■ **EXERCISE INPUTS**:
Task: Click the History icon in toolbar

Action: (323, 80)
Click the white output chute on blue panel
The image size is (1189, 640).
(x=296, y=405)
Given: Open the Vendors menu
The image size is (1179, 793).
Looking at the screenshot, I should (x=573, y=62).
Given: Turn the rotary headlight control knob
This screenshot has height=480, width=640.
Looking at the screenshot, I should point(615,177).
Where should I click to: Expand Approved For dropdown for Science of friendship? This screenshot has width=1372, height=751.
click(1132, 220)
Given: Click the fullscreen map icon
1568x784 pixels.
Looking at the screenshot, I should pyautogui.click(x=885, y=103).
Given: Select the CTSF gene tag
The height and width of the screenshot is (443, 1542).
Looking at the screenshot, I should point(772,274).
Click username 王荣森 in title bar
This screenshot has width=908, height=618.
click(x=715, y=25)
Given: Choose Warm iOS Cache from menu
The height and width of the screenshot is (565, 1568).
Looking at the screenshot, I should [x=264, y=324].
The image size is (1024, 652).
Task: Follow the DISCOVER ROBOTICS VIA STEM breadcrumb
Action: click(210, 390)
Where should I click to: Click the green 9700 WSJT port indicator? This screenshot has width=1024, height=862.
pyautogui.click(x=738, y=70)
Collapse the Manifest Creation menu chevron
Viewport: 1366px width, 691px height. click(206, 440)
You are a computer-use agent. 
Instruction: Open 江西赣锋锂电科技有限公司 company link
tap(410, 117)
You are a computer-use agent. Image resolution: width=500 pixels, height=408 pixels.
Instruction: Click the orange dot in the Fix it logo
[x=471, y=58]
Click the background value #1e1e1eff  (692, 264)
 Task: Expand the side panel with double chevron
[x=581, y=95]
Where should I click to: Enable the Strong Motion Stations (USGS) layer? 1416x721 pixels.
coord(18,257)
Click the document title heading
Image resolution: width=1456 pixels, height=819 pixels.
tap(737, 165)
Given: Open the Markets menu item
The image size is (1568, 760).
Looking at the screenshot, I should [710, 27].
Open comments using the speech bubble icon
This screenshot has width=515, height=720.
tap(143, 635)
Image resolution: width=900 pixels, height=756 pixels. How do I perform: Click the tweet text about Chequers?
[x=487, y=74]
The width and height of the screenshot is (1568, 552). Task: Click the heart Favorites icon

■ **PROBLEM STATEMENT**: Could you return exactly the lines above from the line with "Given: Click the fullscreen map icon" to the line with "Given: Choose Warm iOS Cache from menu", both included, and nothing else?

■ **PROBLEM SOLUTION**:
Given: Click the fullscreen map icon
1568x784 pixels.
Looking at the screenshot, I should pyautogui.click(x=885, y=103).
Given: Select the CTSF gene tag
The height and width of the screenshot is (443, 1542).
Looking at the screenshot, I should point(772,274).
Click username 王荣森 in title bar
This screenshot has width=908, height=618.
click(x=715, y=25)
Given: Choose Warm iOS Cache from menu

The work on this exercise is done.